Monday, November 17, 2014
4:00pm 310 Gates Hall

Abstract:

In this talk we will think about a variety of real world social networks that are comprised of nodes with interesting and diverse properties. We think about groups of nodes that share common features, and reason about group membership identification, diffusion in the network, and overall longevity and dynamics.

In the first part of this talk we have a social network of people and would like to know how to best identify members of an interesting but unlabeled group. Given a few exemplar members of the group how can the network be used to find the hidden remaining ones? This is the seed expansion problem in community detection, and a growing body of work has used seed expansion as a scalable means of detecting overlapping communities. We evaluate several variants of seed expansion and uncover subtle trade-offs between different approaches. We also explore topological properties of communities and seed sets that correlate with algorithm performance, and explain these empirical observations with theoretical ones.

In the second part we will discuss another social network -- Facebook. Facebook Login is a global platform for app usage, and this work studies the lifecycles of a collection of popular Facebook Login apps.
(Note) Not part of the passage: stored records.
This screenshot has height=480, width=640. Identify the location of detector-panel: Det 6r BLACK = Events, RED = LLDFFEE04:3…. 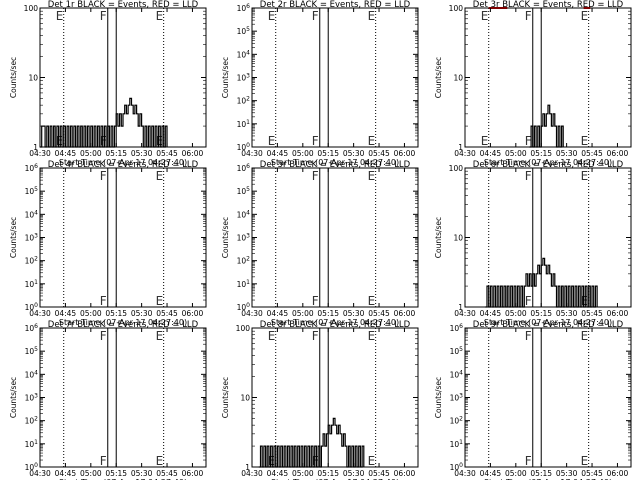
(533, 244).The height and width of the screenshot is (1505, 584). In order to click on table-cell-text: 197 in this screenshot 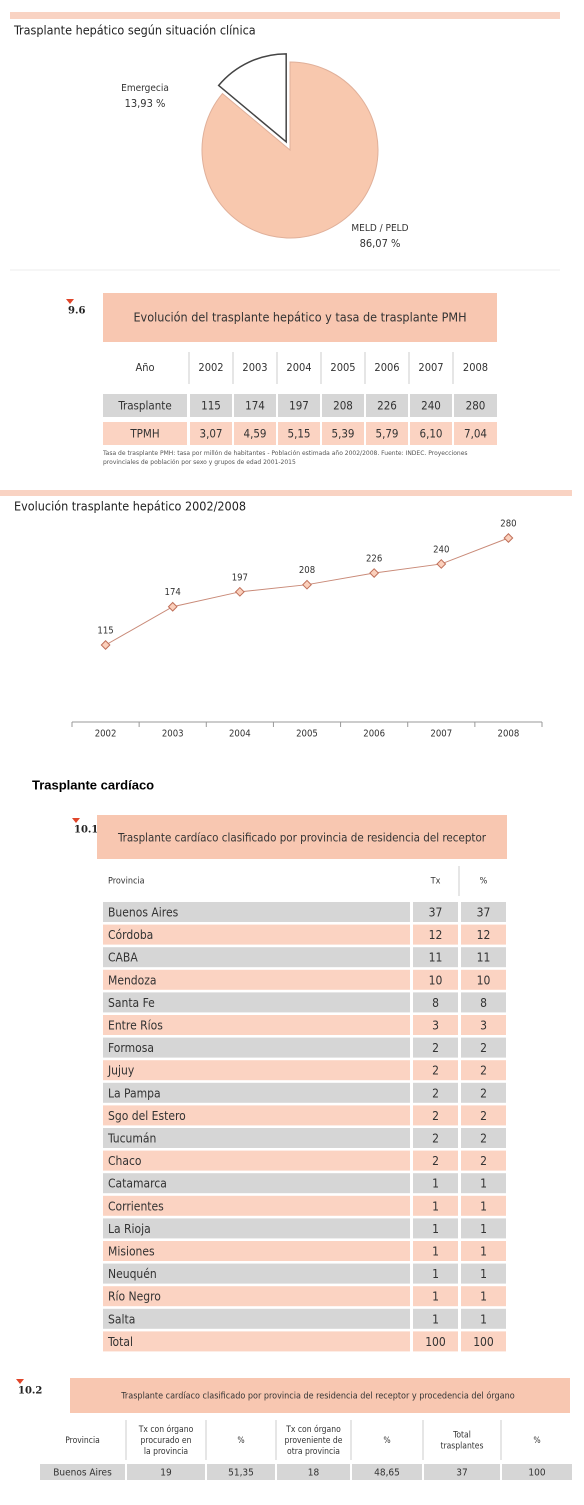, I will do `click(299, 406)`.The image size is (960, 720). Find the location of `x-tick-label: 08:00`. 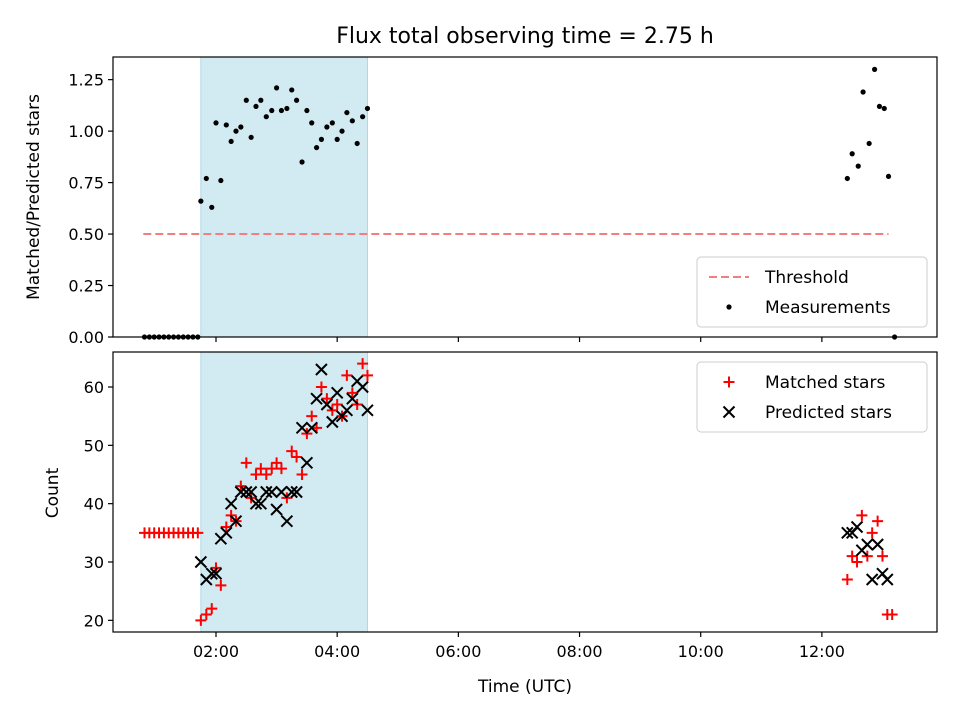

x-tick-label: 08:00 is located at coordinates (579, 652).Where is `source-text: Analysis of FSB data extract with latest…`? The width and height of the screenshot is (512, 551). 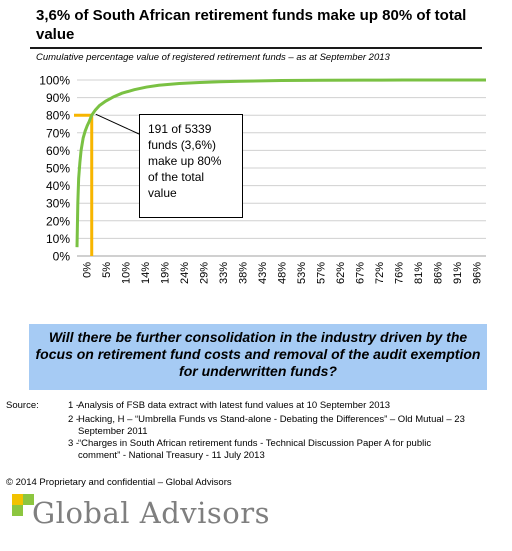 source-text: Analysis of FSB data extract with latest… is located at coordinates (234, 406). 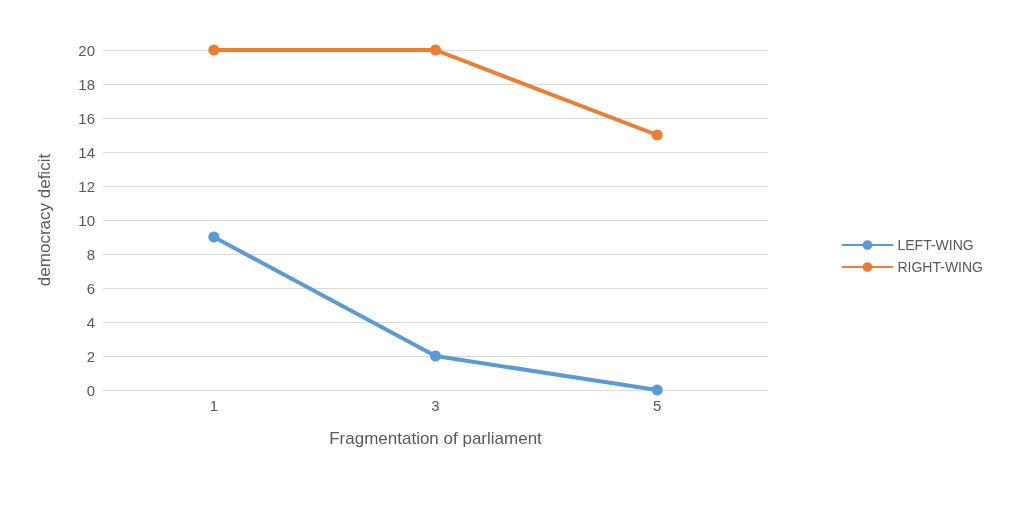 What do you see at coordinates (90, 288) in the screenshot?
I see `y-tick-label: 6` at bounding box center [90, 288].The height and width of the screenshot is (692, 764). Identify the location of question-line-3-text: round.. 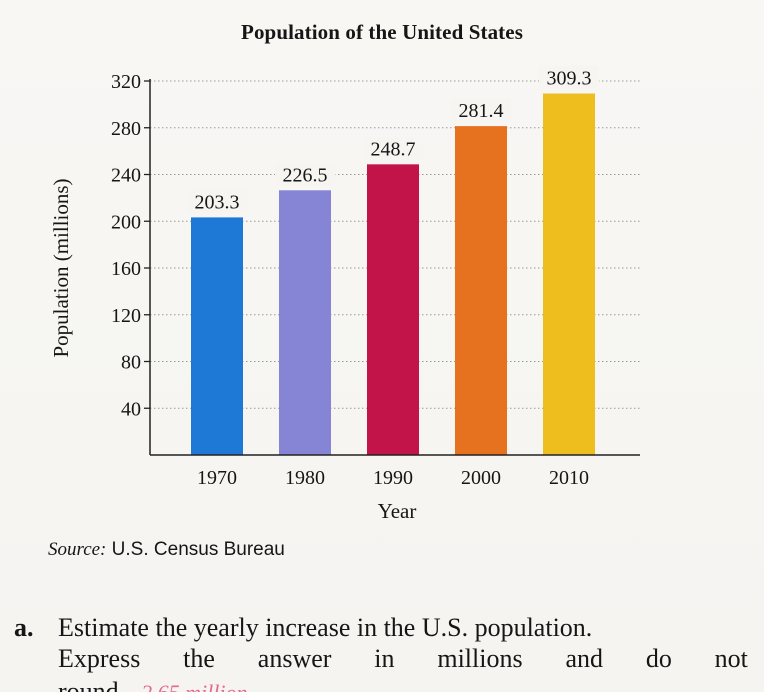
(92, 684).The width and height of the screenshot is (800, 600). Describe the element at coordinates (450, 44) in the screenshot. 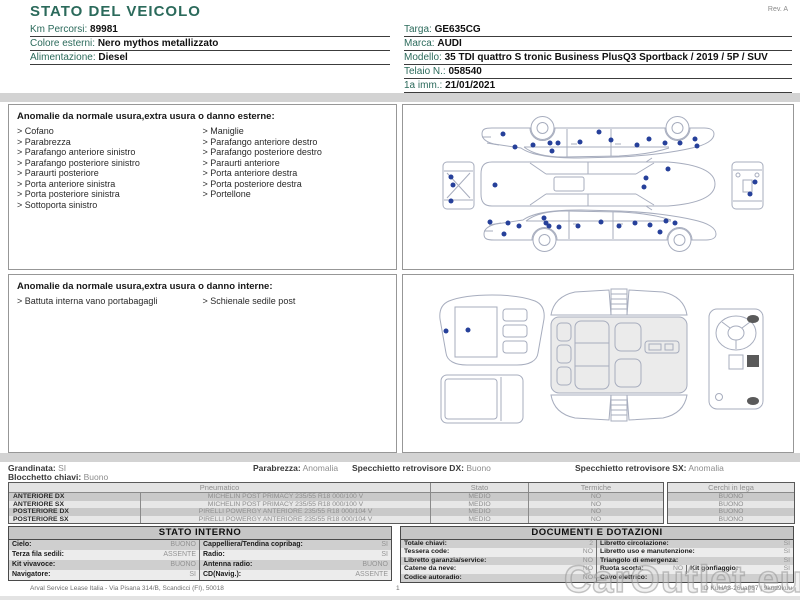

I see `field-value: AUDI` at that location.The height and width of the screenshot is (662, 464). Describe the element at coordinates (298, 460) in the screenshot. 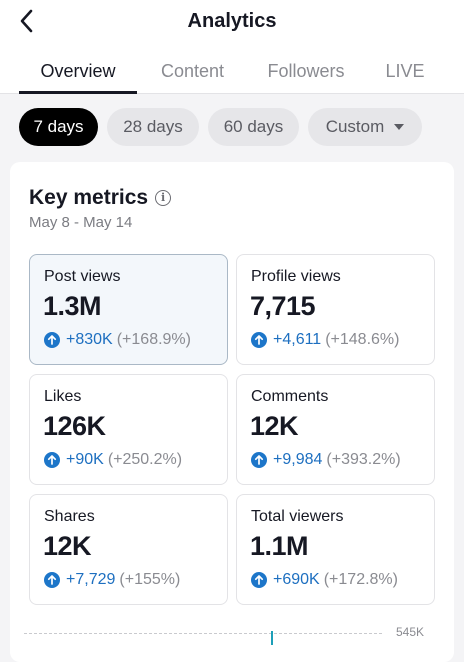

I see `metric-delta-value: +9,984` at that location.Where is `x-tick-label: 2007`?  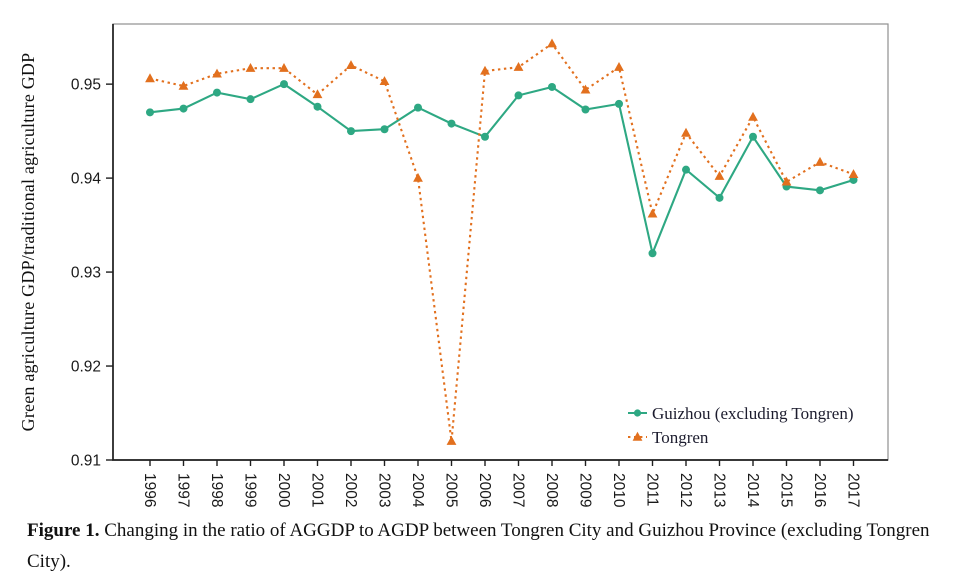 x-tick-label: 2007 is located at coordinates (518, 490).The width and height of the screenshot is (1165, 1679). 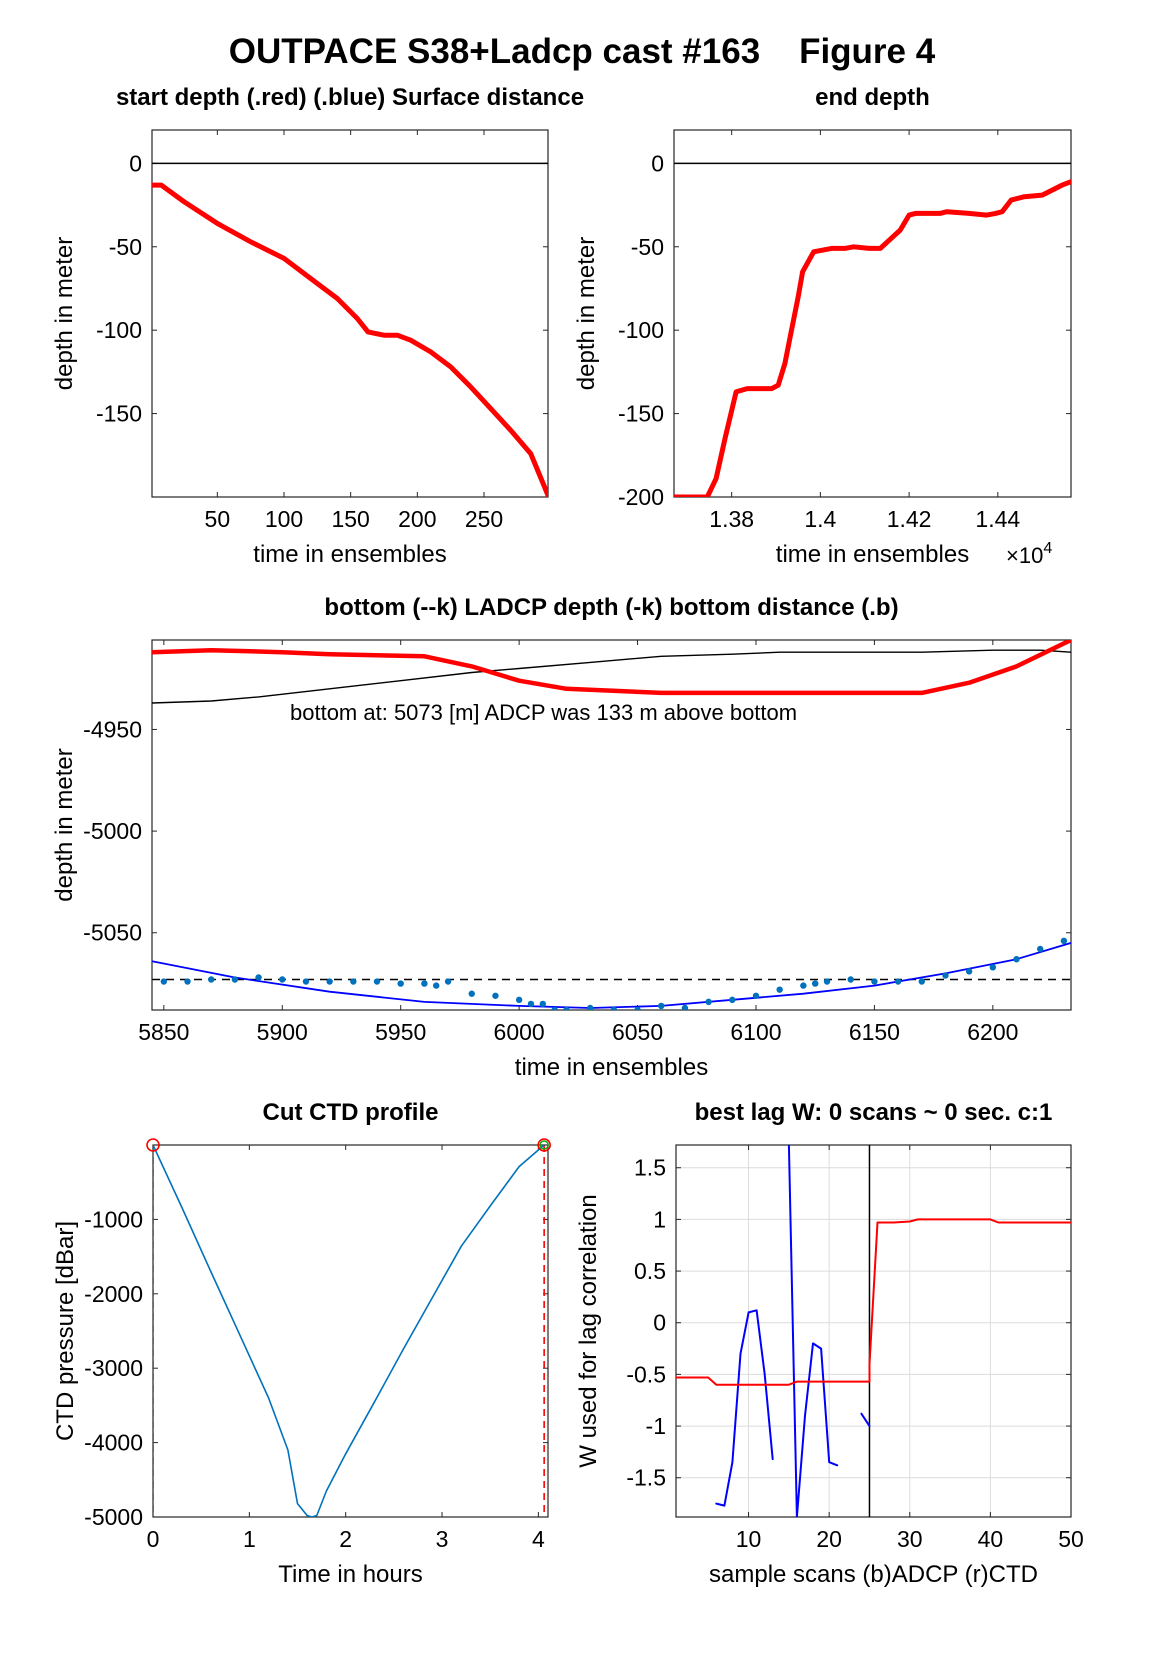 I want to click on y-axis-label: W used for lag correlation, so click(x=588, y=1330). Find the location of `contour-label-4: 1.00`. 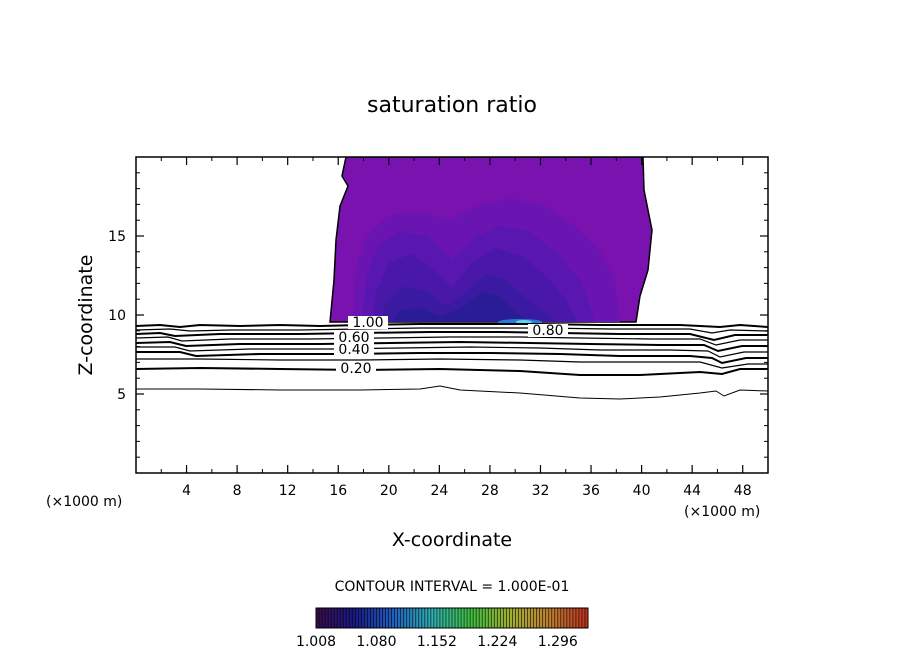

App users are groups of nodes that exist within this social ecosystem in a dynamic way. At the temporal level we develop a retention model that represents a user's tendency to continue using an app, and find that a very small parameter set characterizes this dynamic process. At the social level we organize apps along two fundamental axes -- popularity and sociality -- and show how a user's probability of adopting an app depends on properties of both the local network structure and the match between the user's attributes, their friends' attributes, and the dominant attributes within the app user population. We show how our models give rise to compact sets of features with strong performance in predicting the longevity of an app's success.